(Records from a collection)
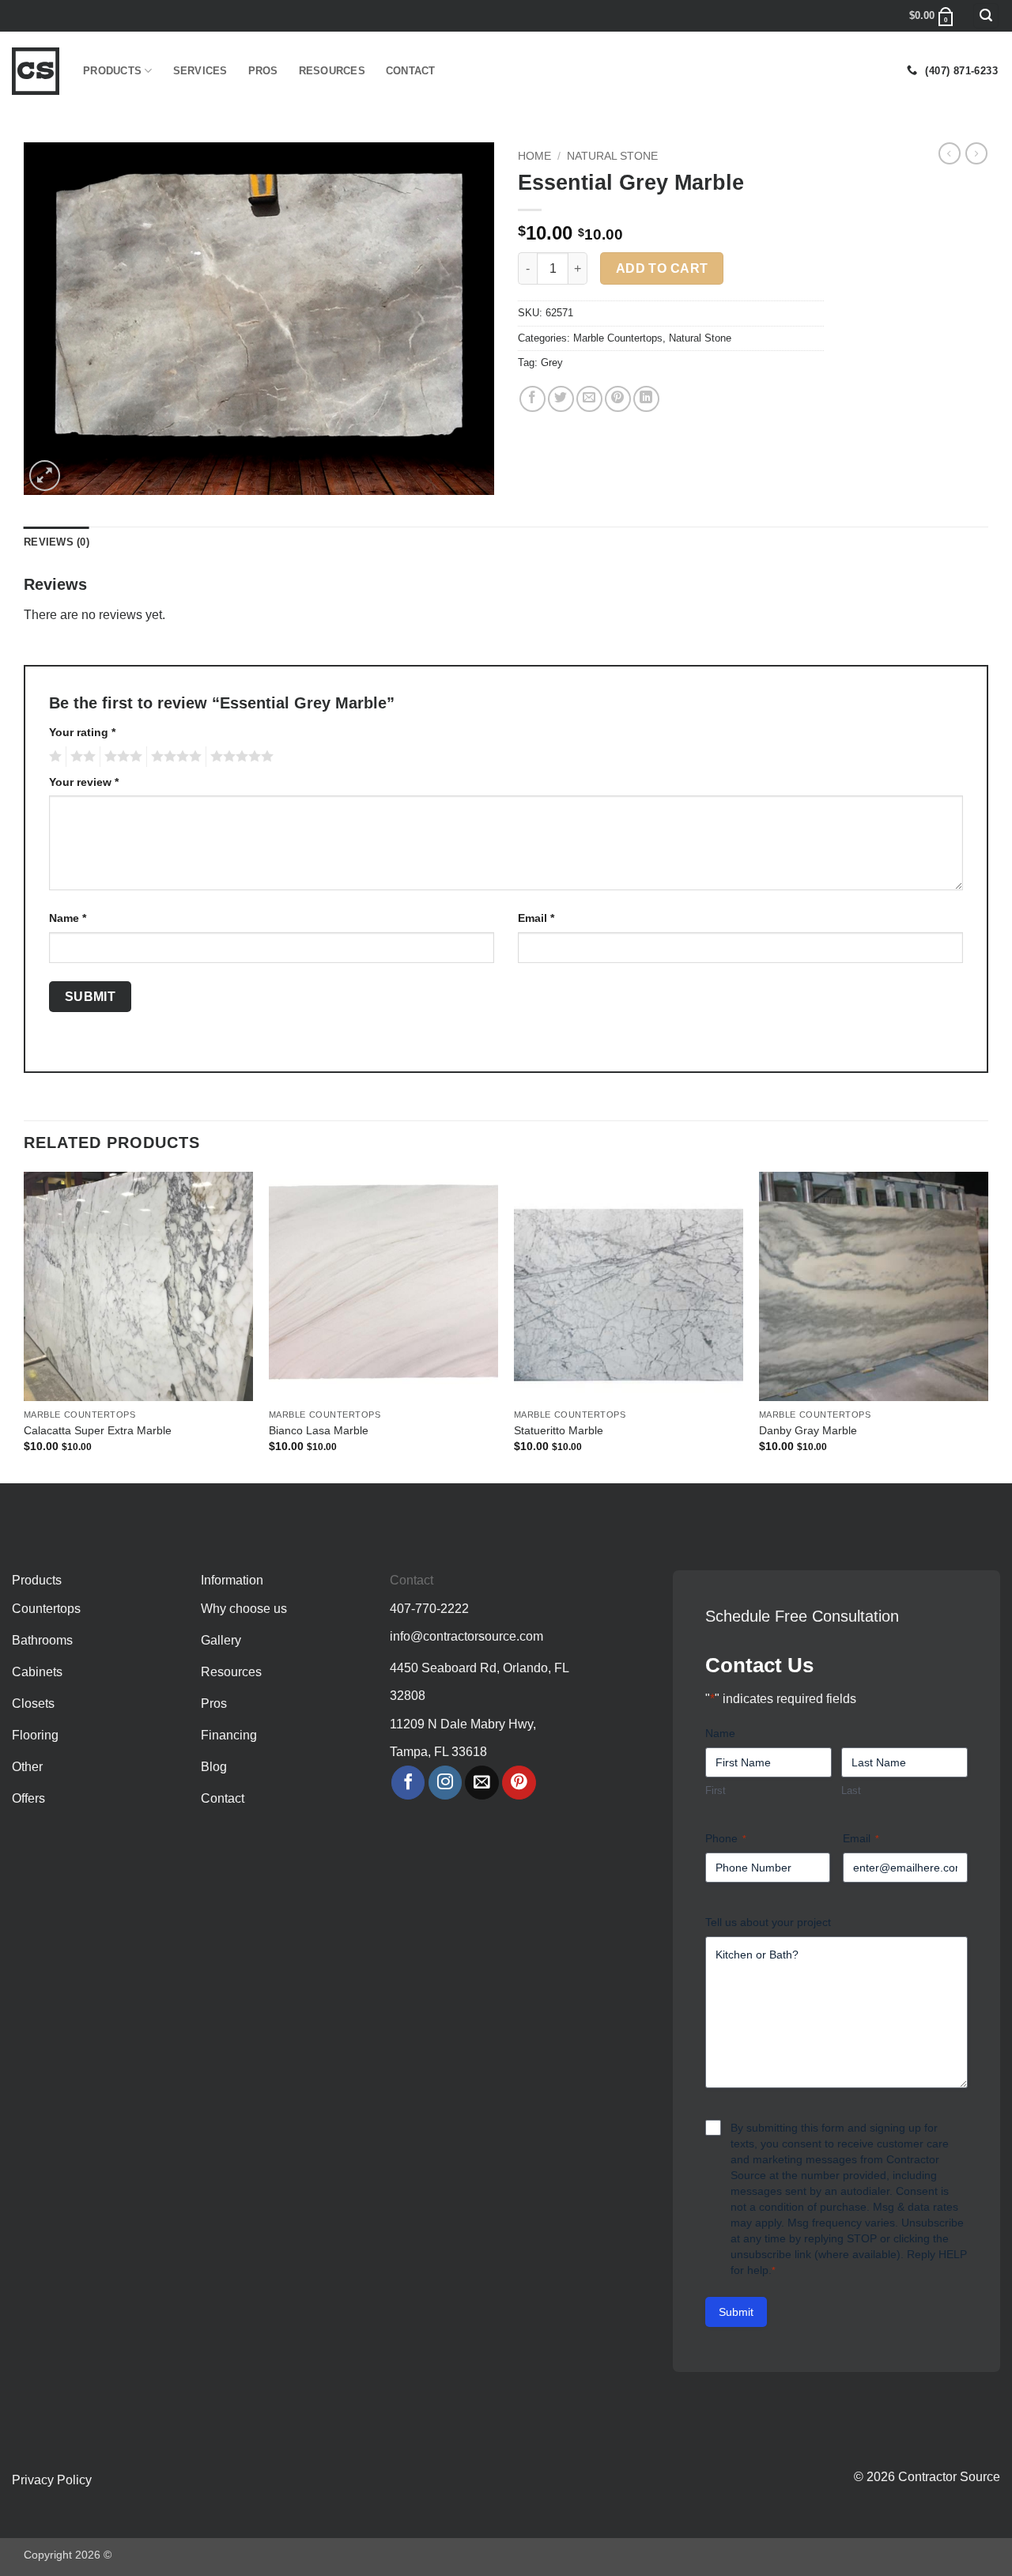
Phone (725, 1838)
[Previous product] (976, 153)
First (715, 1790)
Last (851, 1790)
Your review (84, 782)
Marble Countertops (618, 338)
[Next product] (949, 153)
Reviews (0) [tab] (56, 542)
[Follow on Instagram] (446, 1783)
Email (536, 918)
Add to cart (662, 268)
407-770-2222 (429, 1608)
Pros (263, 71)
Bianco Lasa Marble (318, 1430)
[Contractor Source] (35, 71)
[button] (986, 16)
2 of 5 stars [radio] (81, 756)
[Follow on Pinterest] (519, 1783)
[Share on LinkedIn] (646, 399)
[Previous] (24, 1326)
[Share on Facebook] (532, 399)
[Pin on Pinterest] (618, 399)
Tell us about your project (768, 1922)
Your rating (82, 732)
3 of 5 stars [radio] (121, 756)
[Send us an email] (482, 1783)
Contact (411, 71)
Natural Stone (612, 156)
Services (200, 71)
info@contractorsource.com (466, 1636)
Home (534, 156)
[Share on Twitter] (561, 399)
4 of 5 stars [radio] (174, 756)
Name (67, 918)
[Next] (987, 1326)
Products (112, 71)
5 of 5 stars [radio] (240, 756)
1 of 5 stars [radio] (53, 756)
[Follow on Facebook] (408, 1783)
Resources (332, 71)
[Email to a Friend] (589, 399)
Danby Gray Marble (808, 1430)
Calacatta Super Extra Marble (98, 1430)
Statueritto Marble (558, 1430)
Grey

* _WORK INSTRUCTIONS_
Would you copy each line above exactly as given, dropping any images?

* _WRITTEN SOLUTION_
Phone (725, 1838)
[Previous product] (976, 153)
First (715, 1790)
Last (851, 1790)
Your review (84, 782)
Marble Countertops (618, 338)
[Next product] (949, 153)
Reviews (0) [tab] (56, 542)
[Follow on Instagram] (446, 1783)
Email (536, 918)
Add to cart (662, 268)
407-770-2222 (429, 1608)
Pros (263, 71)
Bianco Lasa Marble (318, 1430)
[Contractor Source] (35, 71)
[button] (986, 16)
2 of 5 stars [radio] (81, 756)
[Follow on Pinterest] (519, 1783)
[Share on LinkedIn] (646, 399)
[Previous] (24, 1326)
[Share on Facebook] (532, 399)
[Pin on Pinterest] (618, 399)
Tell us about your project (768, 1922)
Your rating (82, 732)
3 of 5 stars [radio] (121, 756)
[Send us an email] (482, 1783)
Contact (411, 71)
Natural Stone (612, 156)
Services (200, 71)
info@contractorsource.com (466, 1636)
Home (534, 156)
[Share on Twitter] (561, 399)
4 of 5 stars [radio] (174, 756)
Name (67, 918)
[Next] (987, 1326)
Products (112, 71)
5 of 5 stars [radio] (240, 756)
1 of 5 stars [radio] (53, 756)
[Follow on Facebook] (408, 1783)
Resources (332, 71)
[Email to a Friend] (589, 399)
Danby Gray Marble (808, 1430)
Calacatta Super Extra Marble (98, 1430)
Statueritto Marble (558, 1430)
Grey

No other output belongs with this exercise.